# [Passage to read]
»»
In 1964, I was actively working at low-level jobs for liberal Democratic clubs in New York. After JFK (who I idolized) was assassinated, I threw my support behind LBJ. His opponent, Senator Barry M. Goldwater of Arizona, was leader of the post-McCarthy right-conservative movement of the Republican party. Compared to Donald J. Trump, Goldwater—who scared the bejesus out of kids and adults alike by threatening to use atomic bombs as tactical weapons against China—was by today’s standard a moderate. And in hindsight he was remarkably prescient about MAGA, as this quote suggests: “Mark my word, if and when these preachers get control of the party, and they’re sure trying to do so, it’s going to be a terrible damn problem. Frankly, these people frighten me. Politics and governing demand compromise. But these Christians believe they are acting in the name of God, so they can’t and won’t compromise. I know, I’ve tried to deal with them.”
««
# [Dataset content]
»»
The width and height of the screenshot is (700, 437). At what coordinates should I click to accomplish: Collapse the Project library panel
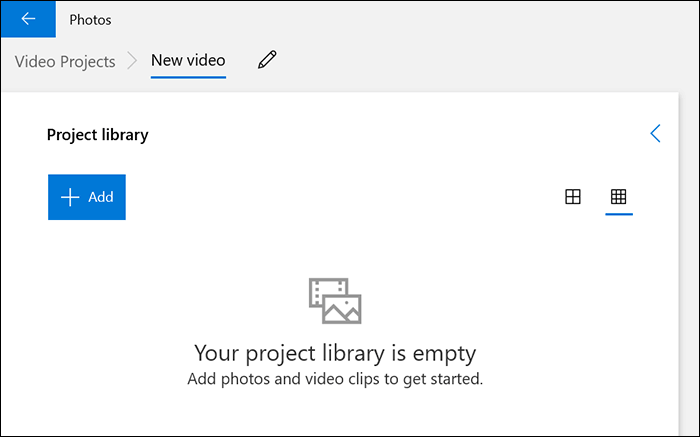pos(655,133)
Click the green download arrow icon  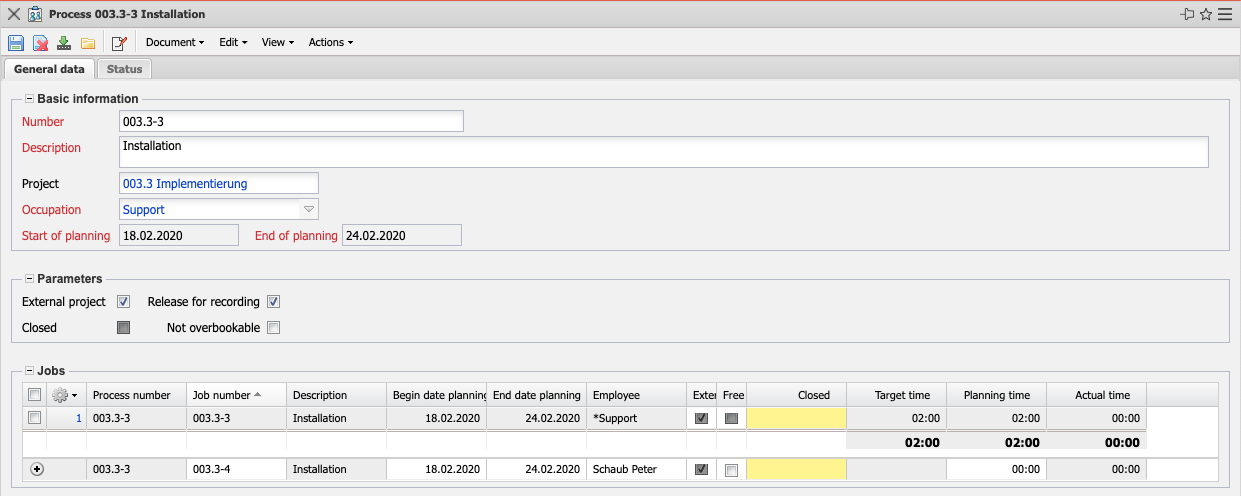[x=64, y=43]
««
# [Written exercise]
Render this sentence from the passage about Barry Goldwater in Spanish: "In 1964, I was actively working at low-level jobs for liberal Democratic clubs in New York." The material plays no part in this exercise.

# [Answer to this problem]
En 1964, yo trabajaba activamente en empleos de bajo nivel para clubes demócratas liberales en Nueva York.